**Work to be completed:** Give back only the lines in the records below from the one with "This screenshot has width=1280, height=755." to the one with "Open the 设备类型 filter dropdown", both inclusive, word for word.

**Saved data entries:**
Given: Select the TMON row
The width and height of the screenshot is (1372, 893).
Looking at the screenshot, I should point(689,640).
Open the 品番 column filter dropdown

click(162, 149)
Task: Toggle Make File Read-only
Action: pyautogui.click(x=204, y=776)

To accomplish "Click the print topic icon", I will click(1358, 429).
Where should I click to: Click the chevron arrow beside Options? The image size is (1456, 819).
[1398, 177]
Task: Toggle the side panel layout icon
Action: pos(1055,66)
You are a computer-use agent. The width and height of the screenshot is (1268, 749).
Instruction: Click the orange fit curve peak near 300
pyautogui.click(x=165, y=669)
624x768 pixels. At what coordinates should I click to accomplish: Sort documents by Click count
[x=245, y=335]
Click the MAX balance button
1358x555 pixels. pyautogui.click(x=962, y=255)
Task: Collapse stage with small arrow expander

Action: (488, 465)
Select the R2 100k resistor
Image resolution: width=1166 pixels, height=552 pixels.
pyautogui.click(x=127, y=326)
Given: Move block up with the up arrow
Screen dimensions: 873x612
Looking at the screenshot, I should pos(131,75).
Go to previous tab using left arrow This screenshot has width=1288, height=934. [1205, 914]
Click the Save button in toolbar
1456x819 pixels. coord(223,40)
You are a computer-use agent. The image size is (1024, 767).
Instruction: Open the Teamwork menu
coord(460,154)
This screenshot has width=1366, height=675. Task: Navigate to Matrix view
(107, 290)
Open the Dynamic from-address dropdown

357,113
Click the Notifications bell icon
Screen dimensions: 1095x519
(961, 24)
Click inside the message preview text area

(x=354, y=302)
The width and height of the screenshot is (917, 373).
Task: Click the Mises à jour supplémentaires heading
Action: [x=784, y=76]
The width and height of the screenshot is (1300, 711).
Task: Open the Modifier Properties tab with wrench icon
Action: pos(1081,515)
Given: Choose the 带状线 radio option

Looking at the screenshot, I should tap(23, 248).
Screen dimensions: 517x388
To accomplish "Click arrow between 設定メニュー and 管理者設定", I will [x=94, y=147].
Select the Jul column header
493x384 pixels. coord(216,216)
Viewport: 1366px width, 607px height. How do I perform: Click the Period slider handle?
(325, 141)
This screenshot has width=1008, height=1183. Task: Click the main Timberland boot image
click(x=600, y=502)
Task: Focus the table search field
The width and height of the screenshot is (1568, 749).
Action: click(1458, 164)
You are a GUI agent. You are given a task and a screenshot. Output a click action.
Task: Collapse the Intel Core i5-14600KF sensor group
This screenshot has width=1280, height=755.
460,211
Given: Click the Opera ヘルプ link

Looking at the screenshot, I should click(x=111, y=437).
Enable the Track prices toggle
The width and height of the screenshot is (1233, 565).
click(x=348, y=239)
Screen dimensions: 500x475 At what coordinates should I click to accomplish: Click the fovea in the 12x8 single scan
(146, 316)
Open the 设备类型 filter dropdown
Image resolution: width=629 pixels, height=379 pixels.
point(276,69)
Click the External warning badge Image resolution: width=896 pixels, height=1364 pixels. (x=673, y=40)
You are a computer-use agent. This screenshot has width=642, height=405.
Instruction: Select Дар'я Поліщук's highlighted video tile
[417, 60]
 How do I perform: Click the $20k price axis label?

**Answer for this exercise:**
This screenshot has width=1280, height=755.
460,211
Given: Click the Opera ヘルプ link

Looking at the screenshot, I should click(x=111, y=437).
Enable the Track prices toggle
The width and height of the screenshot is (1233, 565).
click(x=348, y=239)
Screen dimensions: 500x475 At what coordinates should I click to accomplish: Click the fovea in the 12x8 single scan
(146, 316)
Open the 设备类型 filter dropdown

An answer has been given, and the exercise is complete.